◆ **Exercise aim**
All entries below are to be set down again, identical to the source.

(Saved entries)
==================================================

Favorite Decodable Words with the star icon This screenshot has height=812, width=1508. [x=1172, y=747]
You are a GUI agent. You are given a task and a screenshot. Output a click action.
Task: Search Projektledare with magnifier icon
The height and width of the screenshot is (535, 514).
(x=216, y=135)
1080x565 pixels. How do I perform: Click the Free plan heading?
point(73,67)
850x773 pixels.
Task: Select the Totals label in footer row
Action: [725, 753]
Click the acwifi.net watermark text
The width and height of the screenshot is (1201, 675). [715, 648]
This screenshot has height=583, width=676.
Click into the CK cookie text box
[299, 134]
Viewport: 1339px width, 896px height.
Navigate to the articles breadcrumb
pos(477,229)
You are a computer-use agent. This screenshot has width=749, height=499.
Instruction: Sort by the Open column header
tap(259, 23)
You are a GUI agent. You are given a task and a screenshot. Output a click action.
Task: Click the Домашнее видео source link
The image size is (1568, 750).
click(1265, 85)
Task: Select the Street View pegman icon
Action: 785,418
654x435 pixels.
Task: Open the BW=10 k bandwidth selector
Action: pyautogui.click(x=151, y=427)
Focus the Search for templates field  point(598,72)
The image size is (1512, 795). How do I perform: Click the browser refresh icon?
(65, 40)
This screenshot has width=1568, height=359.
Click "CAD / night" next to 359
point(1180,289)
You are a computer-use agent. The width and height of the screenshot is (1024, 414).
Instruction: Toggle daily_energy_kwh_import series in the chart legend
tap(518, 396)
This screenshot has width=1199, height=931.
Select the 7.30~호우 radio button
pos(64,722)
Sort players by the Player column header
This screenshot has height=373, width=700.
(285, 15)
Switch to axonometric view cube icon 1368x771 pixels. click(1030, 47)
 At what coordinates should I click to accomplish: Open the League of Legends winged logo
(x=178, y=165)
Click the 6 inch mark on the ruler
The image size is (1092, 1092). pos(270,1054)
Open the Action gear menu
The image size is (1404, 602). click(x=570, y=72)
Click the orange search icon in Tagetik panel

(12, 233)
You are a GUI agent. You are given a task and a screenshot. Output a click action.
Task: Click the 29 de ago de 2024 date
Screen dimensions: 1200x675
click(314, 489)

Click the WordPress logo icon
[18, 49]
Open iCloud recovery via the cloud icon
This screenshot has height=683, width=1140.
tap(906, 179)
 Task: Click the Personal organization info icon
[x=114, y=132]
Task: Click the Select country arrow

==================================================

◆ **Result below**
Favorite Decodable Words with the star icon This screenshot has height=812, width=1508. [x=1172, y=747]
You are a GUI agent. You are given a task and a screenshot. Output a click action.
Task: Search Projektledare with magnifier icon
The height and width of the screenshot is (535, 514).
(x=216, y=135)
1080x565 pixels. How do I perform: Click the Free plan heading?
point(73,67)
850x773 pixels.
Task: Select the Totals label in footer row
Action: [725, 753]
Click the acwifi.net watermark text
The width and height of the screenshot is (1201, 675). [715, 648]
This screenshot has height=583, width=676.
Click into the CK cookie text box
[299, 134]
Viewport: 1339px width, 896px height.
Navigate to the articles breadcrumb
pos(477,229)
You are a computer-use agent. This screenshot has width=749, height=499.
Instruction: Sort by the Open column header
tap(259, 23)
You are a GUI agent. You are given a task and a screenshot. Output a click action.
Task: Click the Домашнее видео source link
The image size is (1568, 750).
click(1265, 85)
Task: Select the Street View pegman icon
Action: 785,418
654x435 pixels.
Task: Open the BW=10 k bandwidth selector
Action: pyautogui.click(x=151, y=427)
Focus the Search for templates field  point(598,72)
The image size is (1512, 795). How do I perform: Click the browser refresh icon?
(65, 40)
This screenshot has width=1568, height=359.
Click "CAD / night" next to 359
point(1180,289)
You are a computer-use agent. The width and height of the screenshot is (1024, 414).
Instruction: Toggle daily_energy_kwh_import series in the chart legend
tap(518, 396)
This screenshot has width=1199, height=931.
Select the 7.30~호우 radio button
pos(64,722)
Sort players by the Player column header
This screenshot has height=373, width=700.
(285, 15)
Switch to axonometric view cube icon 1368x771 pixels. click(1030, 47)
 At what coordinates should I click to accomplish: Open the League of Legends winged logo
(x=178, y=165)
Click the 6 inch mark on the ruler
The image size is (1092, 1092). pos(270,1054)
Open the Action gear menu
The image size is (1404, 602). click(x=570, y=72)
Click the orange search icon in Tagetik panel

(12, 233)
You are a GUI agent. You are given a task and a screenshot. Output a click action.
Task: Click the 29 de ago de 2024 date
Screen dimensions: 1200x675
click(314, 489)

Click the WordPress logo icon
[18, 49]
Open iCloud recovery via the cloud icon
This screenshot has height=683, width=1140.
tap(906, 179)
 Task: Click the Personal organization info icon
[x=114, y=132]
Task: Click the Select country arrow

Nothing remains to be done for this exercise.